Foreign Exchange Trading TV

Yuan Demand in Hong Kong May Lead to Twin Rates, Standard Chartered Says

By Andrea Wong - Jul 22, 2010

The yuan may have a stronger exchange rate and higher deposit rates in Hong Kong than in the rest of China as expectation for appreciation spurs demand, said Kelvin Lau, a economist at Standard Chartered Plc.

“We predict investors will want more yuan to invest in yuan-denominated products, but yuan supply at the moment is still restricted to export trade settlement and deposits,” Lau said in a telephone interview in Hong Kong. “Yuan deposit rates in Hong Kong could climb near the mainland’s” to attract more fund inflows, he said.

The yuan’s bid-offer spread was 6.7787 to 6.7789 per dollar in Shanghai as of 3:12 p.m. local time, according to China Foreign Exchange Trade System. In Hong Kong’s interbank market, it was about 6.75 to 6.77 and just two transactions of $1 million apiece have been executed since trading commenced yesterday, according to Gerrard Katz, head of foreign-exchange trading at Standard Chartered. Volumes are “very tiny” because of position limits introduced to prevent speculation, he said.

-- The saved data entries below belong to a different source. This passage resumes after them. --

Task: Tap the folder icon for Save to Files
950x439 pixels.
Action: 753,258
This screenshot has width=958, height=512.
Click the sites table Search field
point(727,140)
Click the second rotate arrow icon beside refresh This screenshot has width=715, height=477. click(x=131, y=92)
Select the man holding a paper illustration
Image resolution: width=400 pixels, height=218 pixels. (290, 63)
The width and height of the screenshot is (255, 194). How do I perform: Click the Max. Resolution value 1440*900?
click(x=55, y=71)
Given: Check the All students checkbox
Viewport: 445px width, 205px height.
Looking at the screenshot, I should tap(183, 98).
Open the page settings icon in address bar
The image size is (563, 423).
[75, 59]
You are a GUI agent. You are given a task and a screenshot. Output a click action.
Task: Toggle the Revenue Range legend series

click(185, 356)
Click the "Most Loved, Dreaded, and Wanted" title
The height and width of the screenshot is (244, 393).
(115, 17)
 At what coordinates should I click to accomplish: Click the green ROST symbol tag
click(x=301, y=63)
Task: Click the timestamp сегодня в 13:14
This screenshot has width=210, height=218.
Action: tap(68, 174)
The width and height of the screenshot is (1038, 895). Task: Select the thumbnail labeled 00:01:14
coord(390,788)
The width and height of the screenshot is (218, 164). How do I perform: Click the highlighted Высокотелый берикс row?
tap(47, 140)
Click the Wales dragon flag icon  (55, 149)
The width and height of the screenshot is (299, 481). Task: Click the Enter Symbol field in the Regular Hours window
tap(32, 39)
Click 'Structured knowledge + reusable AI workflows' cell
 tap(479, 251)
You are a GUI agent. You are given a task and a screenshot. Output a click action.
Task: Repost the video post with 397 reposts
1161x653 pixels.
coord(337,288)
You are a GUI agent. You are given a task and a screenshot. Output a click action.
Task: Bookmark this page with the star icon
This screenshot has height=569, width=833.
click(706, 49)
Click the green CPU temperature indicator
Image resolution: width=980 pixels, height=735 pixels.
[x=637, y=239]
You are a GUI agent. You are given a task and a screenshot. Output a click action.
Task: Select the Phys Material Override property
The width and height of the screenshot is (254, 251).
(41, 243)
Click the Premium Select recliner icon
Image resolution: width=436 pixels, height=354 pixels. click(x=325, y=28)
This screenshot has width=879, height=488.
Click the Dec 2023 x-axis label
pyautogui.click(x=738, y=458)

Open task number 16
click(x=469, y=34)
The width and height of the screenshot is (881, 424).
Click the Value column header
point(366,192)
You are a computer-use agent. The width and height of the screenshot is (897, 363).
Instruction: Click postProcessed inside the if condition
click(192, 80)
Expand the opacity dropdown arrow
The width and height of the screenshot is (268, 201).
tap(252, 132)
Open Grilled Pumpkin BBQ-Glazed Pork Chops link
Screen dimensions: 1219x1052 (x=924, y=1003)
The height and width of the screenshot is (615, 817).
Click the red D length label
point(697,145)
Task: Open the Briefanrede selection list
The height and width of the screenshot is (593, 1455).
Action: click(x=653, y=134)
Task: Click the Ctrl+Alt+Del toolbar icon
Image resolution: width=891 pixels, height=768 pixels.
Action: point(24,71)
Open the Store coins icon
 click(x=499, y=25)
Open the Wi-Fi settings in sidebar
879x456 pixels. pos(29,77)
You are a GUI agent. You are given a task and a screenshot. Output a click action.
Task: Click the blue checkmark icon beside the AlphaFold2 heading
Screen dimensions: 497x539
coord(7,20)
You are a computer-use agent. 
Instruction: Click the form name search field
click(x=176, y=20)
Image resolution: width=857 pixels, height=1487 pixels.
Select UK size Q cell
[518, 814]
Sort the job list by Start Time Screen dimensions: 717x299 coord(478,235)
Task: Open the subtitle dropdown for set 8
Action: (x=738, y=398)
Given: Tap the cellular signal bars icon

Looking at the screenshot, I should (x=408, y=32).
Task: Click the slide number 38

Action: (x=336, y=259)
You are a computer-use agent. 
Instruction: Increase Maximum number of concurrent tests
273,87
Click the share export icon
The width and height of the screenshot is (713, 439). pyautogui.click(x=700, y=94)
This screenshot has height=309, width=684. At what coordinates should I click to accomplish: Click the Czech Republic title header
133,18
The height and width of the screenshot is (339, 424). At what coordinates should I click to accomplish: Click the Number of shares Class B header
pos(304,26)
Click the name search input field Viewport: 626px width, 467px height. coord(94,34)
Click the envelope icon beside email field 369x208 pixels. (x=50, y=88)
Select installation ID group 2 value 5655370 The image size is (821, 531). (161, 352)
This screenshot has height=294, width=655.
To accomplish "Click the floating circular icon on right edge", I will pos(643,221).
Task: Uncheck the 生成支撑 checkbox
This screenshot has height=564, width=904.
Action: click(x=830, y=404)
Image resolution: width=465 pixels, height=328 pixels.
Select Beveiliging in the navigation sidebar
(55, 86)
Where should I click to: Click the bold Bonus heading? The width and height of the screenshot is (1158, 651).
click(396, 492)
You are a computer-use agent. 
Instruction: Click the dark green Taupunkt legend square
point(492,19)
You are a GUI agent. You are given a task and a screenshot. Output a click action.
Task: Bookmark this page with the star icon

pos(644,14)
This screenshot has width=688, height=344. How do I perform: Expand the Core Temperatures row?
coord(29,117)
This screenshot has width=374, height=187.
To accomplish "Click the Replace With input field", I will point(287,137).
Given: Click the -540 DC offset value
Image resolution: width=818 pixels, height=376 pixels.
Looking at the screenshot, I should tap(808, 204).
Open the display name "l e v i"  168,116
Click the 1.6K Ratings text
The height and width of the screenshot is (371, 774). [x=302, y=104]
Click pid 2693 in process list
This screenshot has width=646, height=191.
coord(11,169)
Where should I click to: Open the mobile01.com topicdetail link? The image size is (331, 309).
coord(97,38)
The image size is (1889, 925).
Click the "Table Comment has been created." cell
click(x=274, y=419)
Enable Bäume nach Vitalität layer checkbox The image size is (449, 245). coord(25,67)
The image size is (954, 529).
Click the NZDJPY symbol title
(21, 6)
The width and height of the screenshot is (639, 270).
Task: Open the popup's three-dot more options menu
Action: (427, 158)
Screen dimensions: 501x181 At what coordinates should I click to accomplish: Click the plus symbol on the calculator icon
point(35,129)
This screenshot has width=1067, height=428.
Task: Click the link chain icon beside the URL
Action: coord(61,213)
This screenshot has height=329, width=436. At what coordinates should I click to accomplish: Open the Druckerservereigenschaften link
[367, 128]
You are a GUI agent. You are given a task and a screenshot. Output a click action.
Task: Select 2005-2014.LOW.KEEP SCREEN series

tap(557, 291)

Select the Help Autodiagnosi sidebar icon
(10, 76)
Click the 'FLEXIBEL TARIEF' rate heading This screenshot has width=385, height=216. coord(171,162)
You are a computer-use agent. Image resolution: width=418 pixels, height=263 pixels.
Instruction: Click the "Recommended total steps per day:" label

Deposits of the currency in Hong Kong rose 4.7 percent in May to 84.7 billion yuan ($12.5 billion), Hong Kong Monetary Authority figures show. The yuan has gained 0.7 percent in the past four weeks after the central bank said June 19 it will allow greater flexibility in the exchange rate, ending a two- year dollar peg.

Rate Differential

The People’s Bank of China and the HKMA signed an agreement on July 19 lifting limits on companies buying or selling yuan in the city. Remittances of funds between Hong Kong and the rest of China for investment can be made only with the regulator’s approval, HKMA Chief Executive Norman Chan said.

The one-year yuan deposit rate in China is 2.25 percent, according to data compiled by Bloomberg. HSBC Holdings Plc, Europe’s biggest bank, offers as little as 0.45 percent for renminbi savings deposits in Hong Kong.

“The amount of yuan in Hong Kong is quite small, so it should be that the onshore market has the dominant role, influencing the offshore market,” Peter Pang, deputy chief executive of the HKMA, said in Shanghai yesterday.

Yuan settlement of trade between the city and China more than doubled to 7.2 billion yuan in May, compared with as much as 3 billion yuan in both March and April, the HKMA said last month.